Murai Station (村井駅, Murai-eki) is a train station in the city of Matsumoto, Nagano Prefecture, Japan, operated by East Japan Railway Company (JR East), with a freight terminal operated by the Japan Freight Railway Company.

==Lines==
Murai Station is served by the Shinonoi Line and is 6.8 kilometers from the terminus of the line at Shiojiri Station.Many trains of the Chūō Main Line continue past the nominal intermediate terminus of the line at and continue on to via this station.

==Station layout==
The station consists of a single ground-level island platform, connected to the station building by a level crossing.

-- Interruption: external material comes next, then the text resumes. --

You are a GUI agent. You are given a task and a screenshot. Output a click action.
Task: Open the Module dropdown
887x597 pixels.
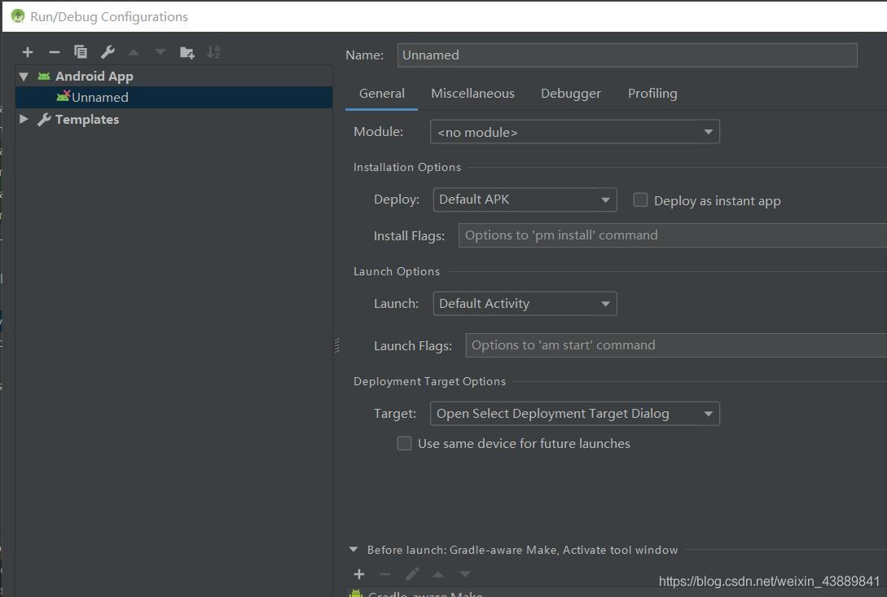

The station has a Midori no Madoguchi staffed ticket office.

===Platforms===

| 1 | ■ Shinonoi Line | for Shiojiri and Kami-Suwa |
| 2 | ■ Shinonoi Line | for Matsumoto, Shinonoi and Nagano |

==History==
Murai Station opened on 15 December 1902. With the privatization of Japanese National Railways (JNR) on 1 April 1987, the station came under the control of JR East. Station numbering introduced on the line from February 2025, with the station being assigned number SN03.

==Passenger statistics==
In fiscal 2015, the station was used by an average of 1776 passengers daily (boarding passengers only).